_What is needed_. Search term "computer": please copy every line of the records below that contains it.

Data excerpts
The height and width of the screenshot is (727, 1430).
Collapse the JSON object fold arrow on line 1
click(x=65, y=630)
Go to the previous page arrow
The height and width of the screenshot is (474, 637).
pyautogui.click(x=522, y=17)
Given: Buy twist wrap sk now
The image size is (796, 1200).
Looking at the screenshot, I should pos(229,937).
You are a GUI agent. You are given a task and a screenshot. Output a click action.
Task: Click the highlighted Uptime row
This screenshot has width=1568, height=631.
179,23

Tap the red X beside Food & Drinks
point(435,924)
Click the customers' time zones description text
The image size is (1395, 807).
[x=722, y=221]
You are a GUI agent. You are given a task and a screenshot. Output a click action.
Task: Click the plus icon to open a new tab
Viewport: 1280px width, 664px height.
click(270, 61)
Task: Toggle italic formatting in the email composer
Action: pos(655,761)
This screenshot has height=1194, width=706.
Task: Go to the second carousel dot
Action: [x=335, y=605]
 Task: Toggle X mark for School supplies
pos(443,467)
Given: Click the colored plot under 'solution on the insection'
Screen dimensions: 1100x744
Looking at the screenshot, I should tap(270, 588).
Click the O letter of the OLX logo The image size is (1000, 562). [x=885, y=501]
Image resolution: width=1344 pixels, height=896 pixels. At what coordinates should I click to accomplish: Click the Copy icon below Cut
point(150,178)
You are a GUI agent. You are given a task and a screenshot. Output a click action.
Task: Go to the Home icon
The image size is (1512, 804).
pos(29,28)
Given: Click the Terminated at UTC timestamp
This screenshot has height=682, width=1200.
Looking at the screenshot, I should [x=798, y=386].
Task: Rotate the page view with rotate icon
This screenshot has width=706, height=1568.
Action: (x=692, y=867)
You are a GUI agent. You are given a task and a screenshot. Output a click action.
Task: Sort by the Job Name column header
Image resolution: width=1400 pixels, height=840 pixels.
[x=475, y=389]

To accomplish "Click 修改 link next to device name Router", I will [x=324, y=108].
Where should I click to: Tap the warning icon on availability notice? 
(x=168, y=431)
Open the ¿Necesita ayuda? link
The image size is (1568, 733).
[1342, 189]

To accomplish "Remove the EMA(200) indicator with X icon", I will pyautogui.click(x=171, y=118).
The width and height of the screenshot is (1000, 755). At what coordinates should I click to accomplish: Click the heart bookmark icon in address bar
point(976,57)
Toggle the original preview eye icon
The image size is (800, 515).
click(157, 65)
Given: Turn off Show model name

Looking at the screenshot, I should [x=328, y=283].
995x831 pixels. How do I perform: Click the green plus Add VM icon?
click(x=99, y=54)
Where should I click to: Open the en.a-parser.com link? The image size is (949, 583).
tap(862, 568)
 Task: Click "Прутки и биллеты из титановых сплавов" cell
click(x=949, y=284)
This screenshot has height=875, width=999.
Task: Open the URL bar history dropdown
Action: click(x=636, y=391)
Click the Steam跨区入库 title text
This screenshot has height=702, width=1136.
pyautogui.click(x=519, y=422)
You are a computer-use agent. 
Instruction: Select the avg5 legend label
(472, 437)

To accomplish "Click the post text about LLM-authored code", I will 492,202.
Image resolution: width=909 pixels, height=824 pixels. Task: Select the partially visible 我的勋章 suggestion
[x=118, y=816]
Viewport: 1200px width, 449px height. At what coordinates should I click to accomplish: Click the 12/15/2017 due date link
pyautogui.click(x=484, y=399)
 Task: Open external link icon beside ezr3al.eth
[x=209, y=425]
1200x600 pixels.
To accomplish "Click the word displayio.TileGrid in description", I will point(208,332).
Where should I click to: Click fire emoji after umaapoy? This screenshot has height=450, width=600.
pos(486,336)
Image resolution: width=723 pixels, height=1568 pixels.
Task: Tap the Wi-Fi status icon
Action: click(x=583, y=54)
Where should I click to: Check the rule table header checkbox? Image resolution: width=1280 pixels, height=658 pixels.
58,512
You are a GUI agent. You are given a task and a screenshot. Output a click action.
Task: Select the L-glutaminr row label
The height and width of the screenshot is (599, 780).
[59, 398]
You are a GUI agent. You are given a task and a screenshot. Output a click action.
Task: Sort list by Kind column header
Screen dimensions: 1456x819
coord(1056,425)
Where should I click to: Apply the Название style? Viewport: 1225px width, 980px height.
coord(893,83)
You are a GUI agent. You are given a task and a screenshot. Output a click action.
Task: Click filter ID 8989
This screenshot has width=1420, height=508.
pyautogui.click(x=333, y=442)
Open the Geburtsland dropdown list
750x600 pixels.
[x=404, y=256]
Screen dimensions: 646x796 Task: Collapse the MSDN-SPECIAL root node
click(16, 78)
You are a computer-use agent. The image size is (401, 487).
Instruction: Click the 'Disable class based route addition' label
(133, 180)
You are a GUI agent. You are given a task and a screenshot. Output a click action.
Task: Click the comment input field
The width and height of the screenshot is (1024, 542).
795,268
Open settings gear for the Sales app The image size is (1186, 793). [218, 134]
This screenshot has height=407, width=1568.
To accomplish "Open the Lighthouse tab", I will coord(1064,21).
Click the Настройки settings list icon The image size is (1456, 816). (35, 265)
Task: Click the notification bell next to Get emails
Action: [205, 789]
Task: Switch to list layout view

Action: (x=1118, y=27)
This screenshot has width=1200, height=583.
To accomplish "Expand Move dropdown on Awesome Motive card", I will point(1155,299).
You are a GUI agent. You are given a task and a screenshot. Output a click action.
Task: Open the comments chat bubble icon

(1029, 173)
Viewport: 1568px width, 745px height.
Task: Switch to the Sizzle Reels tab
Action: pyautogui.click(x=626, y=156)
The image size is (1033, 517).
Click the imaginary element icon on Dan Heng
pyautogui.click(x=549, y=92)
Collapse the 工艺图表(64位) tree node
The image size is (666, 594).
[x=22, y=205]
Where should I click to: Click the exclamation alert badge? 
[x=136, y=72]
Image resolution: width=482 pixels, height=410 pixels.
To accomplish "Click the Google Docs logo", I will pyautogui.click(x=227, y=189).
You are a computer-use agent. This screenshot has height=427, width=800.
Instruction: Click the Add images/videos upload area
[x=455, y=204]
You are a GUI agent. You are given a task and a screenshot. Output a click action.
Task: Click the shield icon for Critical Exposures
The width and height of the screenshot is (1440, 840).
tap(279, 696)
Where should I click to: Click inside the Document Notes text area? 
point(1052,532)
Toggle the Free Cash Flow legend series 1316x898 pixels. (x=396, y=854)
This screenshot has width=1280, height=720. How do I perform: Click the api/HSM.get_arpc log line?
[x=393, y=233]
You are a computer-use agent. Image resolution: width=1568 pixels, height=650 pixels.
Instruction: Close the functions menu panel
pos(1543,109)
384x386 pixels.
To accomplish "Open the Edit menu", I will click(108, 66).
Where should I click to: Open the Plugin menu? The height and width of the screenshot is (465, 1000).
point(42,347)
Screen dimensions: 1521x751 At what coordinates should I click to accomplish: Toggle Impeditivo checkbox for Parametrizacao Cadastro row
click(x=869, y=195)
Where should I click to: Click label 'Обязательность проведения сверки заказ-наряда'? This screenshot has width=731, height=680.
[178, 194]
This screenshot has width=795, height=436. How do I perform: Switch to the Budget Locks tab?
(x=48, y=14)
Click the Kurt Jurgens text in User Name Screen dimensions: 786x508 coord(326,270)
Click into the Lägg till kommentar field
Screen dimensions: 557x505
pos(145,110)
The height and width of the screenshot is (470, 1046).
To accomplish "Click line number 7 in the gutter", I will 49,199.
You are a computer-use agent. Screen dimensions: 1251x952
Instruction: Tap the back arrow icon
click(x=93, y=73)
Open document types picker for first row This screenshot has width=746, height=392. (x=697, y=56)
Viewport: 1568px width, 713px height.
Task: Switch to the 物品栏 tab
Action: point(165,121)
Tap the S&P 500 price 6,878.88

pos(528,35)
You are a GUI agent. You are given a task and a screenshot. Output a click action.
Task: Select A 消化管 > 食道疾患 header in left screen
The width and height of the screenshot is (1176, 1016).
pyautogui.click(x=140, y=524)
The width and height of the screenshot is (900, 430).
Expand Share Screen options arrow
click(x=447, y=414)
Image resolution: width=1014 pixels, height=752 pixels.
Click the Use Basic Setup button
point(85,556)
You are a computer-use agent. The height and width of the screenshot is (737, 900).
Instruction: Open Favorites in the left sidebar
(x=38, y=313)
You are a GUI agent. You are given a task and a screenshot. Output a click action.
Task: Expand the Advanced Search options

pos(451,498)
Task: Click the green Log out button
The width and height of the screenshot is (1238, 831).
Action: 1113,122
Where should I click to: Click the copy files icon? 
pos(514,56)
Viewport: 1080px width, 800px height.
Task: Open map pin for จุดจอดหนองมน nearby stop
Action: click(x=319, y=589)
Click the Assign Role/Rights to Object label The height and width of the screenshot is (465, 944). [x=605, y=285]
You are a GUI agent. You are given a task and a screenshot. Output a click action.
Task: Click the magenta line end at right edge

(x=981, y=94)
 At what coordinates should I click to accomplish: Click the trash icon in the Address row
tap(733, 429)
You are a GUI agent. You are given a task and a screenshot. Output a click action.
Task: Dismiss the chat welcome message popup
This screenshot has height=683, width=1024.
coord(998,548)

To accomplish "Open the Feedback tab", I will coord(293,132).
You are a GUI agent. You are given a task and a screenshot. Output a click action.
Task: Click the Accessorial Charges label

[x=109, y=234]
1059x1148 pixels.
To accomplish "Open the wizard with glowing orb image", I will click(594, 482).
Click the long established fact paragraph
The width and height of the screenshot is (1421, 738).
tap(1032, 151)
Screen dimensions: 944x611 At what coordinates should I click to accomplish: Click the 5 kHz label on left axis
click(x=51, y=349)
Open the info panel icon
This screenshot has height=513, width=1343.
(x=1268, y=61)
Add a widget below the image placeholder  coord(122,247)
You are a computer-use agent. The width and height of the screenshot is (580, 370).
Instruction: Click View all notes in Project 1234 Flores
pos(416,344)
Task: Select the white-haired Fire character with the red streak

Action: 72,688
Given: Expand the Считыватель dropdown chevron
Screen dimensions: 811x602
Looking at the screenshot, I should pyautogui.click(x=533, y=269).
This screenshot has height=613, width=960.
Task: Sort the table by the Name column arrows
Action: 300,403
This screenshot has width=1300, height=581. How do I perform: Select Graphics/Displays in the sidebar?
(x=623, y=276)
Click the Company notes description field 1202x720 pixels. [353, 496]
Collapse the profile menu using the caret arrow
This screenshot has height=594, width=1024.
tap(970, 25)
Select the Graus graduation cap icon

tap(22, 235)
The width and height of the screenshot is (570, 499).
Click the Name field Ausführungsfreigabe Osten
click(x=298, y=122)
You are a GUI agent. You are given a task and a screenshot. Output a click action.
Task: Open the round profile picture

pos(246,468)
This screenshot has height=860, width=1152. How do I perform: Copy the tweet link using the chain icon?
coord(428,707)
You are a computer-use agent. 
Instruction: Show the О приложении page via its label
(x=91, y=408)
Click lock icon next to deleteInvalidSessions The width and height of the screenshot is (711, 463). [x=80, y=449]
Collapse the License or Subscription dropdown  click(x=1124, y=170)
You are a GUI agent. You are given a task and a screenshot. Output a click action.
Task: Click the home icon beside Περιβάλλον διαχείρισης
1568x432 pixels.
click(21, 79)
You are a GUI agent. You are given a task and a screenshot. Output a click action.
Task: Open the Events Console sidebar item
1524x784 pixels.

_Result of the task_.
You are a computer-use agent. 
You are a computer-use agent. The image size is (401, 487).
You are a computer-use agent. This screenshot has height=427, width=800.
You are a computer-use agent. Image resolution: width=1568 pixels, height=650 pixels.
You are a computer-use agent. Screen dimensions: 1251x952
You are a computer-use agent. The height and width of the screenshot is (737, 900).
You are a computer-use agent. The width and height of the screenshot is (580, 370).
You are a computer-use agent. 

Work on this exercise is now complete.